All the code before and after that call worked before, so it should not be erroneous.
Right now I get

calling partial: template: _shortcodes/list.html:96:20: executing “_partials/tokenize.html” at <.>: range can’t iterate over NVVV k moy

I read ranging over a string produces not individual characters but numerica values as the corresponding unicode codepoints:

for string value, the “range” clause iterates over the Unicode code points in the string starting at byte index 0. On successive iterations, the index value will be the index of the first byte of successive UTF-8-encoded code points in the string, and the second value, of type rune, will be the value of the corresponding code point.

… So what gives ? The rest probably has errors too, but I’ll come to them after this. Easier when stuff actually reaches the page.

mmh, sure that you can range over a string in Hugo?

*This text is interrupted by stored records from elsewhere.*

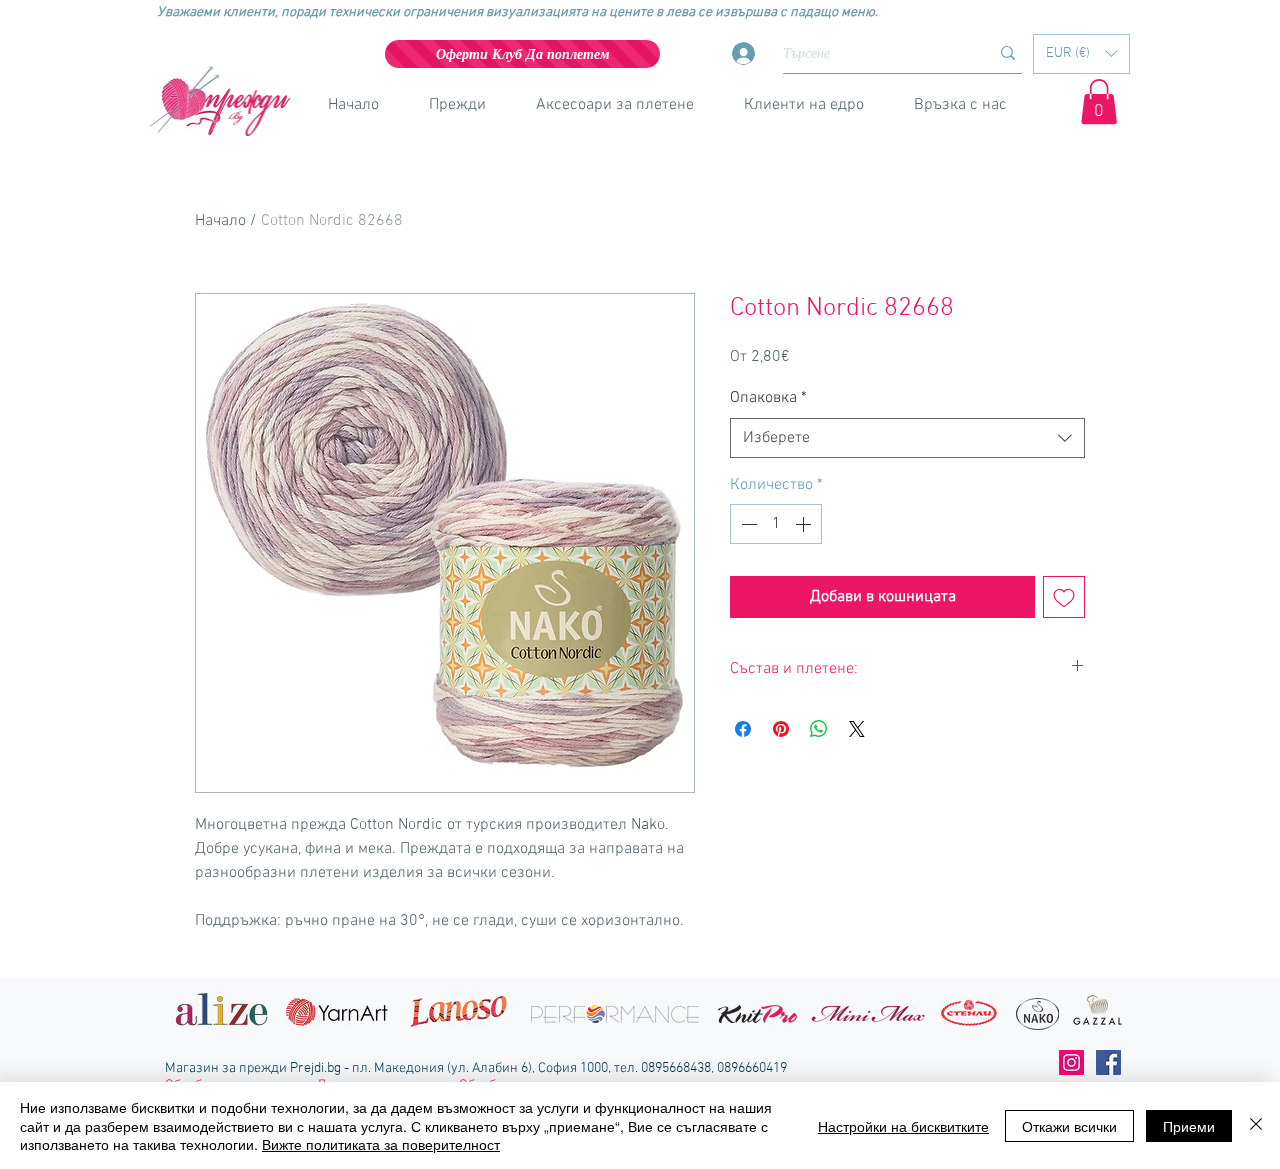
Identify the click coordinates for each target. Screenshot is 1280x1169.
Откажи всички (1069, 1126)
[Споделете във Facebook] (743, 729)
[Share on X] (857, 729)
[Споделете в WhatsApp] (819, 729)
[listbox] (1081, 54)
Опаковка (768, 398)
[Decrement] (747, 524)
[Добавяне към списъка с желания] (1064, 597)
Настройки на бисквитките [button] (903, 1126)
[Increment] (805, 524)
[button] (1081, 54)
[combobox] (907, 438)
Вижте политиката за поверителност (381, 1144)
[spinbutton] (776, 524)
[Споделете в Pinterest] (781, 729)
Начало (220, 221)
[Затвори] (1256, 1125)
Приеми (1189, 1126)
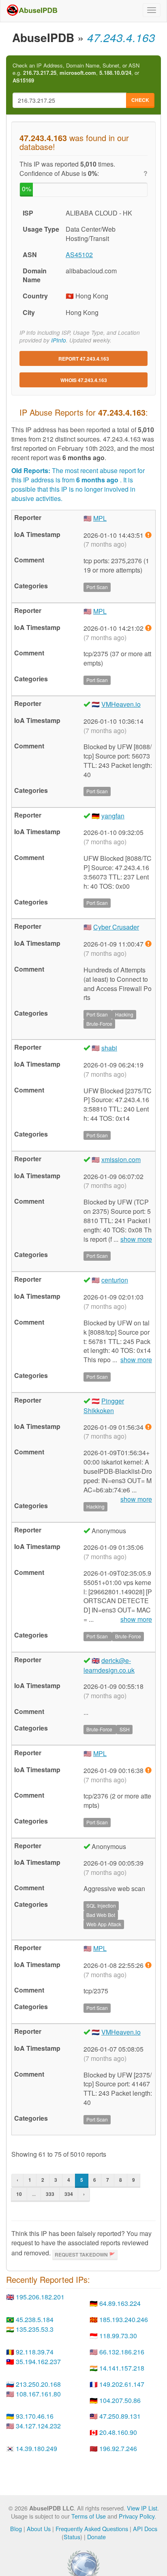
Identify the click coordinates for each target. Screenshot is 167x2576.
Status (72, 2536)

have you tried {{ range "abc"}} {{ . }} {{end}} → thar errors out
if you want to range over you could use {{ range (split "abc" "")}}{{ . }} - {{end}} (the docs tell split returns a list of strings)

on the other hand maybe a regular expression may be a solution:

without any error checking and hoping I matched the possible allowed strings spec

  {{ $string := `he\"llo you "H\ello\n\" World"`}}
  <h4>{{ $string }}</h4>
  */ }}
  {{ $match := apply (findRESubmatch `(?:\w|\\")+|"(?:\\.|[^"\\])*"` $string) "index" "." 0}}
  <ul>
  {{ range $match }}<li>{{.}}</li>{{end}}
  </ul>

Hints

  • (?:\w|\\")+ matches a word character or \"
  • "(?:\\.|[^"\\])*" matches a string enclose in " that may contain anything but " including backslash escapes (which includes \").
  • the apply around flattens the list of lists returned by findRESubmatch to a list of matches.
<h4>he\"llo you "H\ello\n\" World"</h4>
  
  <ul>
  <li>he\"llo</li>
  <li>you</li>
  <li>"H\ello\n\" World"</li>
  </ul>

Well no it doesn’t seem we can, that’s another reason I asked the question !
However, I just remember you can do split $var "" to the same effect.
So… pointless question.
I read that hugo’s language doesn’t follow Go 100% for reasons of type safety and performance. I find bothersome that there isn’t a complete manual we can refer to, like the Ada Reference Manual for instance. At least regards to basic programming logic and types. But I suppose it evolves too fast.

never is - it will help others to avoid some pitfalls or adjusting expectations

to mention:

  • this is a three way cascade: Go → Go templates (html/text) → Hugo
    might be that the templating engine already does abstractions here.

  • the docs for range state

    Syntax: range COLLECTION

    the docs state the types for arguments and returns maybe some gaps with ANY, but …
    if one goes to the technical details a Go string is an array…with all the gory details.

  • maybe should have not that brief on range "abc" "" will fail :slight_smile:

  • and maybe range (split "abc" "") is what you called remembered.

  • byte or rune looping seems a little heavy so I showed an alternative.

This topic was automatically closed 2 days after the last reply. New replies are no longer allowed.